- The series stars Chris Fleming and Gail Porter.
- Also known as: Dead Famous: Ghostly Encounters
- Created by: Bibi Lynch
- Starring: Chris Fleming Gail Porter
- Country of origin: United Kingdom
- Original language: English
- No. of series: 3
- No. of episodes: 31

Production
- Producer: Twofour Broadcast
- Running time: 45 minutes

Original release
- Network: LivingTV
- Release: 15 June 2004 – 13 June 2006

= Dead Famous (TV series) =

Dead Famous: Ghostly Encounters is a British paranormal reality television series that originally aired on LivingTV from June 15, 2004, to June 13, 2006. The program searches for the alleged ghosts of famous deceased people. Curious skeptic Gail Porter and clairvoyant Chris Fleming take a road trip through America looking for the haunted locations where legends of stage, screen, and music reside. Described by the channel as "like a sharper, sexier, and funnier Mulder and Scully", the duo visits places where celebrity spirits are claimed to roam: their hotel rooms, diners, gardens, film lots, and theaters.

The show was produced by Twofour originally for broadcast on LivingTV, but because of its popularity, it can be seen in many countries and is currently aired on the Biography Channel.

Both series 1 and 2 are available on DVD, there is no news on when series 3 will be released.

==Episode format==

Each week, skeptic Gail Porter and clairvoyant Chris Fleming look into events of paranormal proportions about legends like Frank Sinatra, Bing Crosby, Nat King Cole, James Dean, Lucille Ball, Jim Morrison, Marilyn Monroe, and John Wayne. Part travelogue, the show explores the intimate haunts where the famous dead are said to remain.
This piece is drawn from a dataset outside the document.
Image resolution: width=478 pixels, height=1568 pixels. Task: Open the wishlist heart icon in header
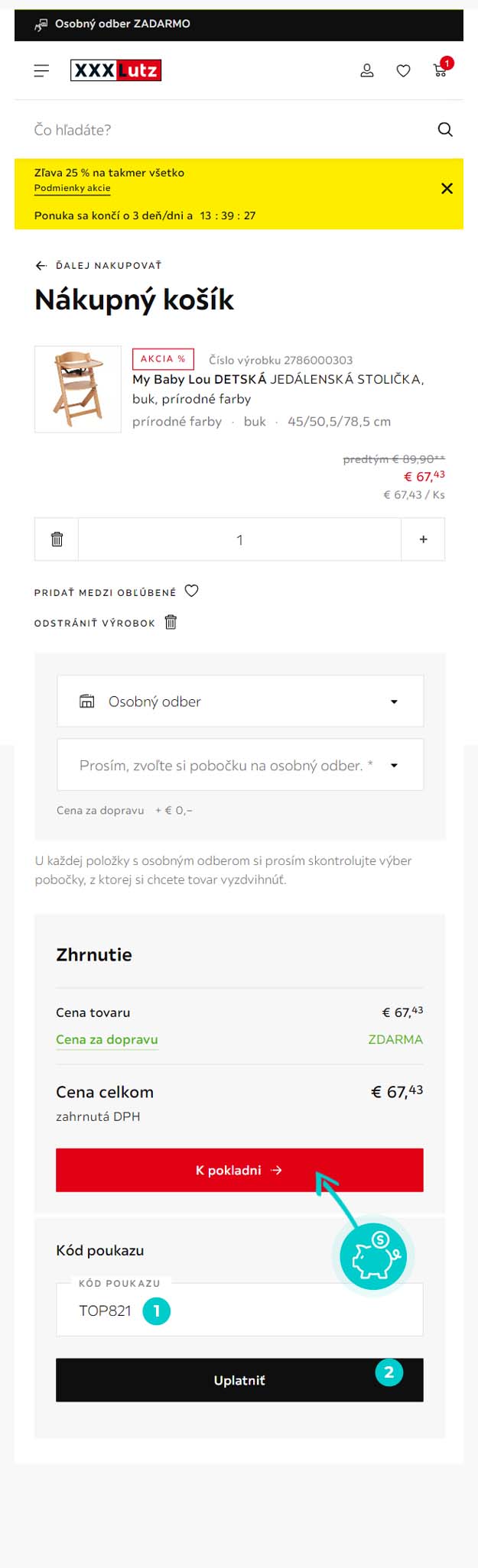coord(403,71)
In each episode, the show visits three locations that have some link or connection to the dead celebrity, although some seem nebulous at best. All of the locations are researched for their historical connection and presented in a factual way.

==Episode list==

===Season One===

| # | Original Airdate | Location |
| 101 | 15 June 2004 | Al Capone and the Mob |
| 102 | 22 June 2004 | Frank Sinatra |
| 103 | 29 June 2004 | Marilyn Monroe |
| 104 | 6 July 2004 | James Dean |
| 105 | 13 July 2004 | Jim Morrison |
| 106 | 20 July 2004 | Lucille Ball |
| 107 | 27 July 2004 | Return to Thunderbird Lodge |
| 108 | 3 August 2004 | Return to Alcatraz |

===Season Two===

| # | Original Airdate | Location |
| 201 | 11 January 2005 | Alfred Hitchcock |
| 202 | 18 January 2005 | Houdini |
| 203 | 25 January 2005 | John Wayne |
| 204 | 1 February 2005 | Joan Crawford |
| 205 | 8 February 2005 | John Lennon |
| 206 | 15 February 2005 | Bette Davis |
| 207 | 22 February 2005 | Buddy Holly |
| 208 | 1 March 2005 | Bonnie and Clyde |
| 209 | 8 March 2005 | Jayne Mansfield |
| 210 | 15 March 2005 | Elvis Presley |

===Season Three===

| # | Original Airdate | Location |
| 301 | 31 January 2006 | Mae West |
| 302 | 18 April 2006 | Nat King Cole |
| 303 | 25 April 2006 | Billy the Kid |
| 304 | 4 April 2006 | Bing Crosby |
| 305 | 10 January 2006 | Carole Lombard and Clark Gable |
| 306 | 16 May 2006 | Andy Warhol |
| 307 | 28 February 2006 | Grace Kelly |
| 308 | 21 February 2006 | Howard Hughes |
| 309 | 13 April 2006 | Rita Hayworth |
| 310 | 13 June 2006 | Janis Joplin |

===Live===
Between 11 and 13 November 2005, Dead Famous broadcast live over three nights from Los Angeles. The show was hosted by Christopher Parker. Gail Porter and Chris Fleming were present during the show. Medium Carla Barron joined the team in this live show.